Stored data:
┄┄┄┄┄┄┄┄┄┄┄┄┄┄┄┄┄┄┄┄
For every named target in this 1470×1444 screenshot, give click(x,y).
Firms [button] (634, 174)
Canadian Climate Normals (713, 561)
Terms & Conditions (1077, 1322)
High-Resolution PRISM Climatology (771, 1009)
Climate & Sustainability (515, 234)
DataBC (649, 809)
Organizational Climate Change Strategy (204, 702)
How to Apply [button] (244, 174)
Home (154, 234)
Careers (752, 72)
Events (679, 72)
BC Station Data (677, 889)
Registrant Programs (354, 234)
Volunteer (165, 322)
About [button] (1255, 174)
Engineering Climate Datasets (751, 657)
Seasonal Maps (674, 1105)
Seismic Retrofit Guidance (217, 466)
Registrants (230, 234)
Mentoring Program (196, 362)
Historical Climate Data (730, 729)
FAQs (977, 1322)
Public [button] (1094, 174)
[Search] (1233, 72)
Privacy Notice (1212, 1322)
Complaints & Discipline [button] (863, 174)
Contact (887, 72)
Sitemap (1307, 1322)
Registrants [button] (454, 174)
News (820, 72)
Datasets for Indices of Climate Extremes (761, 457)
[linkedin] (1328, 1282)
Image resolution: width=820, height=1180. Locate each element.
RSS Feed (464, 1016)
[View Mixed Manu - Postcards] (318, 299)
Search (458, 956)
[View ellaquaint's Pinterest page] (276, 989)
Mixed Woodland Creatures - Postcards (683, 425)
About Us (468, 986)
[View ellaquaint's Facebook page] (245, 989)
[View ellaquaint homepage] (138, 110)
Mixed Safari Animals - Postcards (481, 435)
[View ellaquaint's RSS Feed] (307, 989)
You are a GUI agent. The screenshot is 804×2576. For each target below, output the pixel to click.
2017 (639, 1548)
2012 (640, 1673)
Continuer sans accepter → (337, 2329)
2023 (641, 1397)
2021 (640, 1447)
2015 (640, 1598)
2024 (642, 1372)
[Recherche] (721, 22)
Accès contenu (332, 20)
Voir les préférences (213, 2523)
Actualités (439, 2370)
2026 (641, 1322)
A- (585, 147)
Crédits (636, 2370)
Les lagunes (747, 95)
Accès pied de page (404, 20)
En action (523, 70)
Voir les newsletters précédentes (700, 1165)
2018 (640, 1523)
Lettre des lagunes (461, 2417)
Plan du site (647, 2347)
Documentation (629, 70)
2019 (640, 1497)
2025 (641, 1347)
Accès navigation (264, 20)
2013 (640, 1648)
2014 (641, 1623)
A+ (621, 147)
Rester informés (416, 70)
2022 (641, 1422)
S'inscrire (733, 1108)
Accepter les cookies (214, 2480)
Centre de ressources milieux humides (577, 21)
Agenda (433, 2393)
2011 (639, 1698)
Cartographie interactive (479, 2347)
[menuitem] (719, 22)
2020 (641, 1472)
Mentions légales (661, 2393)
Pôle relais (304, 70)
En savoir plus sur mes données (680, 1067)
┄┄┄┄┄┄┄┄┄┄┄┄┄┄┄┄┄┄┄┄
PROBLEM DETAILS: Nothing should appear in the answer except the lines from the one containing "2025 (641, 1347)" to the end of the data above, reproduced exactly.

PROBLEM SOLUTION:
2025 (641, 1347)
Accès navigation (264, 20)
2013 (640, 1648)
2014 (641, 1623)
A+ (621, 147)
Rester informés (416, 70)
2022 (641, 1422)
S'inscrire (733, 1108)
Accepter les cookies (214, 2480)
Centre de ressources milieux humides (577, 21)
Agenda (433, 2393)
2011 (639, 1698)
Cartographie interactive (479, 2347)
[menuitem] (719, 22)
2020 (641, 1472)
Mentions légales (661, 2393)
Pôle relais (304, 70)
En savoir plus sur mes données (680, 1067)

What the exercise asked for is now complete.